Resume the article on white pox disease in Florida's elkhorn coral, starting right after its final sentence.

◆ **GIVEN PASSAGE**:

= Beginning of Section =

Research Reveals Human Impact on Florida Reefs
By Laura J. Cole '04 '08MLS
From salmonella to mad cow disease, infectious diseases get
their fair share of play in the media—and with good reason. It’s easier to
prevent contamination when you know the cause of the problem and, hence, what
to avoid.
Armed with this credo, Associate Professor of Biology Kathryn Sutherland led a
research team in exploring the source of pathogens. Rather than focus on the
transmission of pathogens from plants and animals to humans—a phenomenon known
as zoonosis—Sutherland and University of Georgia research collaborators Erin
Lipp, associate professor of environmental health science, and James Porter,
professor of ecology and marine sciences, examined how human bacteria infects
wildlife.
They didn’t have to travel far from the Florida coast to conduct their
research. The focus of their study, Caribbean elkhorn coral, is among Florida’s
most-common reef building corals and once flourished in the Florida Keys.
Listed as protected since 2006 under the United States Endangered Species Act,
this type of coral has been damaged by hurricanes and infected with white pox
disease.
White pox kills coral. But where does the white pox originate from?
“When we identified Serratia marcescens as the cause of white pox, we
could only speculate that human waste was the source of the pathogen because
the bacterium is also found in the waste of other animals,” Sutherland says.
To determine a source of the pathogen, the research team collected and analyzed
human samples from the wastewater treatment facility in Key West as well as
samples from several other animals such as Key deer and seagulls. While Serratia
marcescens was found in these other animals, genetic analyses showed that
only the strain from human sewage matched the strain found in white pox-diseased
corals on the reef.

= End of Section =

◆ **EXCERPTED RECORDS**:

= Beginning of Section =

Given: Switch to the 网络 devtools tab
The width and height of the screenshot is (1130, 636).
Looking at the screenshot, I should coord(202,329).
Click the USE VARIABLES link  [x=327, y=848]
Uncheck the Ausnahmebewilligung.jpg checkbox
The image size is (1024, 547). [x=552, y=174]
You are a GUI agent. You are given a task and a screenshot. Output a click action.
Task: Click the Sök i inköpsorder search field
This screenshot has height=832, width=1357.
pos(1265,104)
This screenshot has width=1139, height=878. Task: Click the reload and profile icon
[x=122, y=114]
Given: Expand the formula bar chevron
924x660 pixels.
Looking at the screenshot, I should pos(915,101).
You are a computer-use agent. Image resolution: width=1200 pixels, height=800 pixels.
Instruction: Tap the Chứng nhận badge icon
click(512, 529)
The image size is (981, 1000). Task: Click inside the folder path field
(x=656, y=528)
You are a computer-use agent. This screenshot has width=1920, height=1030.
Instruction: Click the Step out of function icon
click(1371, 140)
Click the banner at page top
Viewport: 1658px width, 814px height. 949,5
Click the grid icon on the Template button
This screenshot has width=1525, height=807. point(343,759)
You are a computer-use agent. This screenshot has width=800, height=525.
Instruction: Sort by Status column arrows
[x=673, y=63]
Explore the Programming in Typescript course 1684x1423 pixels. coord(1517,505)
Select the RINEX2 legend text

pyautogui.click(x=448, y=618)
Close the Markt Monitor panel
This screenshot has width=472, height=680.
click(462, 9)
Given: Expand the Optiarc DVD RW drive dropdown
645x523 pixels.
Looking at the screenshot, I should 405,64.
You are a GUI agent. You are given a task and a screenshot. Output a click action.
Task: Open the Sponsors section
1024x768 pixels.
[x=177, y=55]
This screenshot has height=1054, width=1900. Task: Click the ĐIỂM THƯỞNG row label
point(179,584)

= End of Section =

◆ **EXERCISE OUTPUT**:
The final piece of the investigative puzzle was to show that this strain was
pathogenic to corals. With funding from Florida’s Mote Marine Laboratory “Protect
Our Reefs” grant program, Sutherland and her colleagues inoculated fragments of
coral with the strain found in both humans and corals to see if it would cause
disease. The experiments were carried out in a laboratory in closed seawater
tanks in order to eliminate any risk of infection to wild populations of
corals.
“The strain caused disease in elkhorn coral in five days, so we found
definitive evidence that humans are a source of the pathogen that causes this
devastating disease of corals,” Sutherland said.
In humans, Serratia marcescens causes respiratory, wound, and urinary
tract infections; meningitis; and pneumonia. Human diseases caused by this
bacterium are most often associated with hospital-acquired infections of
newborn infants and immuno-compromised adults. The research proved groundbreaking,
as movement of disease-causing microbes from humans to marine invertebrates had
not previously been shown.
“This 'reverse zoonosis' is all the more interesting because it involves the
jump of a pathogen from vertebrate to invertebrate and from terrestrial to
marine,” Porter said.
Sutherland and her research partners identified and verified the source of the
infectious disease: human bacteria. Thanks to a $2.2-million grant from the
National Science Foundation, they are now investigating other factors that contribute to the emergence and maintenance of white pox outbreaks, including
water quality, climate variability, and patterns of human population density.
This information will provide valuable insight into ways to contain—and hopefully reduce—the bacteria’s contamination of coral, which provides the foundation for a dynamic ecosystem.